■ **EXERCISE**: The answer is every line of the records that holds the word "computer", copied in full.

[Stored data]
BEGIN

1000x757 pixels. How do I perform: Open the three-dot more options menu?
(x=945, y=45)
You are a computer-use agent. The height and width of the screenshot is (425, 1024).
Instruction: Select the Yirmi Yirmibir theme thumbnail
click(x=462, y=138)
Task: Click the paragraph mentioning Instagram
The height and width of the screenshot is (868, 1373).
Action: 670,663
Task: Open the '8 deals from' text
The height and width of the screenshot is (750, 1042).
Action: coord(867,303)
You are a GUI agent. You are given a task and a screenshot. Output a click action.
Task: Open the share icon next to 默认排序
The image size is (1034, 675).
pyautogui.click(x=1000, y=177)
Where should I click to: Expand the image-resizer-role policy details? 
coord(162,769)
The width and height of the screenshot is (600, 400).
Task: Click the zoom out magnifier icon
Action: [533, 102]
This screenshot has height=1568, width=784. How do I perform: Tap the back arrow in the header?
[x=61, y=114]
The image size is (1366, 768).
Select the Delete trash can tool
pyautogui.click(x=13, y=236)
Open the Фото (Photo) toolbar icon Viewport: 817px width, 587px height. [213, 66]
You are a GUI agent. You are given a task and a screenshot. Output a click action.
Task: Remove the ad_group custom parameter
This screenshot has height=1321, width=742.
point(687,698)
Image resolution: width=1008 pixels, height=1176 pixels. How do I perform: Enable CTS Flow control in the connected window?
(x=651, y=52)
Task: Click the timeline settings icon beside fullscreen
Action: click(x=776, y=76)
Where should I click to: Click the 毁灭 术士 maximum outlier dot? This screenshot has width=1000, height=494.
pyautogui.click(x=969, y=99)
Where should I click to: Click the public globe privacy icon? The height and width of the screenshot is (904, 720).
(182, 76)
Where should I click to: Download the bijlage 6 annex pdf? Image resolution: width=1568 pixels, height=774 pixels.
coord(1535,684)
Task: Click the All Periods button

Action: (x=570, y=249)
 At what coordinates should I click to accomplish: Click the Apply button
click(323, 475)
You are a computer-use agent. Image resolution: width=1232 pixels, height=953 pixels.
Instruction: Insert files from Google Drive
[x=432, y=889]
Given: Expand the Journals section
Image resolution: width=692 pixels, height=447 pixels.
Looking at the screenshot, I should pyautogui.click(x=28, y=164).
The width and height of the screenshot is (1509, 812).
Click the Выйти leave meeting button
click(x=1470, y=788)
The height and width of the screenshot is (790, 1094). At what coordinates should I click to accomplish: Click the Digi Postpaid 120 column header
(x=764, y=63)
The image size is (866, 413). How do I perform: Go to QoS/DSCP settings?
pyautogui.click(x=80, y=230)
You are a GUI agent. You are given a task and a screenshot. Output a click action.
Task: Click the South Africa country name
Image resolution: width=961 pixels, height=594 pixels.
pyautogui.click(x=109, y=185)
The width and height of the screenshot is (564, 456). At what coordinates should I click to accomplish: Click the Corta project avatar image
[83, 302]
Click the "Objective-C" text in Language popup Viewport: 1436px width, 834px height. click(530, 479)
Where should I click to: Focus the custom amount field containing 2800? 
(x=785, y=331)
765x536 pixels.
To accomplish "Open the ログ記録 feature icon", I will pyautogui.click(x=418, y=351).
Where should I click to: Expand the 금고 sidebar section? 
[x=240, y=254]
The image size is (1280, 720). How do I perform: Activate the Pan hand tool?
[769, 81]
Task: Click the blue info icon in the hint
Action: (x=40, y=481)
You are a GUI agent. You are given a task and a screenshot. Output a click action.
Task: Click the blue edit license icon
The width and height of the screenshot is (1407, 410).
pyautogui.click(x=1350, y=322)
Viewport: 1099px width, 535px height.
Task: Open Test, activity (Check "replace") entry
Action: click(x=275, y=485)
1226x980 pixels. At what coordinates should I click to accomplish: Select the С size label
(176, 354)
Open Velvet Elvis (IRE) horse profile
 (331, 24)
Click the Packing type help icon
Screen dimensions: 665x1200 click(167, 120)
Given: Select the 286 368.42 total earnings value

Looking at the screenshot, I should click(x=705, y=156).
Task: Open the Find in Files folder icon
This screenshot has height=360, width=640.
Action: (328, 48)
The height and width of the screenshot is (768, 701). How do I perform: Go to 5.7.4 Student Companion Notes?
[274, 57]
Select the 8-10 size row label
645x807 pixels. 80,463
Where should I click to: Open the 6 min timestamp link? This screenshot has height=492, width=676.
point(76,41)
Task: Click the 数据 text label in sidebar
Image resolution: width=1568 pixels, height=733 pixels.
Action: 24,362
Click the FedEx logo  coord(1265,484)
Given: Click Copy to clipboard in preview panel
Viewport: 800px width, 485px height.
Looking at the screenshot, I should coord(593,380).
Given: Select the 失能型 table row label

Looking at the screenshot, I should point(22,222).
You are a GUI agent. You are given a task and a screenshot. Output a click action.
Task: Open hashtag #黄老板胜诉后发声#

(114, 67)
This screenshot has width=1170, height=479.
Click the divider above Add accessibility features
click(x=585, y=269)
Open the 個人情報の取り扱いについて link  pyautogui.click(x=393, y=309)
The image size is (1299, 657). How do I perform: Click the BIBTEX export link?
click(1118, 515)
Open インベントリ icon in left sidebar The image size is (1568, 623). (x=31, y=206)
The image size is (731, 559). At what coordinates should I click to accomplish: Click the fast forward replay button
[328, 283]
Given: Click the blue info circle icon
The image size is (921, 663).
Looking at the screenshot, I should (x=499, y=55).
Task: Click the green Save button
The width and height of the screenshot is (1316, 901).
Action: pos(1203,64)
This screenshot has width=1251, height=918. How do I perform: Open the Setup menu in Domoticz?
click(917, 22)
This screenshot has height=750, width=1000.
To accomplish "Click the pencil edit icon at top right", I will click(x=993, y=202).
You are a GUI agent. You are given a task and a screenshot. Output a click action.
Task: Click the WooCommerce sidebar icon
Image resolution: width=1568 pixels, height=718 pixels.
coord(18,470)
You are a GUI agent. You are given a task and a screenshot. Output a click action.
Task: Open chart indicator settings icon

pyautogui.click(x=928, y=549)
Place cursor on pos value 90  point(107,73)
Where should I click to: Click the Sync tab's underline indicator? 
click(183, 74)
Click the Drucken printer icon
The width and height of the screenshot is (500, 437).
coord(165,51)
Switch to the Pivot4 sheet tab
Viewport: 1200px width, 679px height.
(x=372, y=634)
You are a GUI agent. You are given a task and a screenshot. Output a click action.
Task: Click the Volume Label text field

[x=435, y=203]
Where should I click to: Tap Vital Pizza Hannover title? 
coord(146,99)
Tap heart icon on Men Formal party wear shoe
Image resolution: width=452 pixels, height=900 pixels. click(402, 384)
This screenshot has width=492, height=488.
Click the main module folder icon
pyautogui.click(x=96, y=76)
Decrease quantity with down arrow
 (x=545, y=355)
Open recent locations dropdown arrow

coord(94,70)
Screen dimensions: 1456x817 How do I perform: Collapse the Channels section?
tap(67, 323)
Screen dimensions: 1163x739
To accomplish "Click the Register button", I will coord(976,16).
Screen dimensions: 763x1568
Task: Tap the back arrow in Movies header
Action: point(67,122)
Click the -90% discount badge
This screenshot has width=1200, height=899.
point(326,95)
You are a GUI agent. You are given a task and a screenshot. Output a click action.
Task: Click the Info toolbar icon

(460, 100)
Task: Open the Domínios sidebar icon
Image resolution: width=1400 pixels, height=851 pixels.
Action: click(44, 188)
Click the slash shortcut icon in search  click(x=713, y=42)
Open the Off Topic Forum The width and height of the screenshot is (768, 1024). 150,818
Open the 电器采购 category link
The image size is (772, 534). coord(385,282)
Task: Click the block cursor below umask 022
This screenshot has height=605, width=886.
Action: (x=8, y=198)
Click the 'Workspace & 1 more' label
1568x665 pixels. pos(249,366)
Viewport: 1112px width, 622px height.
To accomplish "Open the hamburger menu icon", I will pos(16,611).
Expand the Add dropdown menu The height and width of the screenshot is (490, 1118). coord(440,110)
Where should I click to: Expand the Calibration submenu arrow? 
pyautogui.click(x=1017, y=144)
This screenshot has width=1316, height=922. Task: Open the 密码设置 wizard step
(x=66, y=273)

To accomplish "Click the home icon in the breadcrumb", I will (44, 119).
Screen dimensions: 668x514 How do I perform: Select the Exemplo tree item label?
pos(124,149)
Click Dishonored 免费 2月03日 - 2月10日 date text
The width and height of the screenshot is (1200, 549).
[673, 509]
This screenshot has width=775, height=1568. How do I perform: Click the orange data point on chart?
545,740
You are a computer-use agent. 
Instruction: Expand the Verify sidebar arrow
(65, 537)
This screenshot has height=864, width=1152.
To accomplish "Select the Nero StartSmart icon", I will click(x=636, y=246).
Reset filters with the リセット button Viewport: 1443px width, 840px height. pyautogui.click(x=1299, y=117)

END

■ **RESULT BELOW**:
You are a computer-use agent. The height and width of the screenshot is (425, 1024).
You are a computer-use agent. Image resolution: width=1232 pixels, height=953 pixels.
You are a computer-use agent. 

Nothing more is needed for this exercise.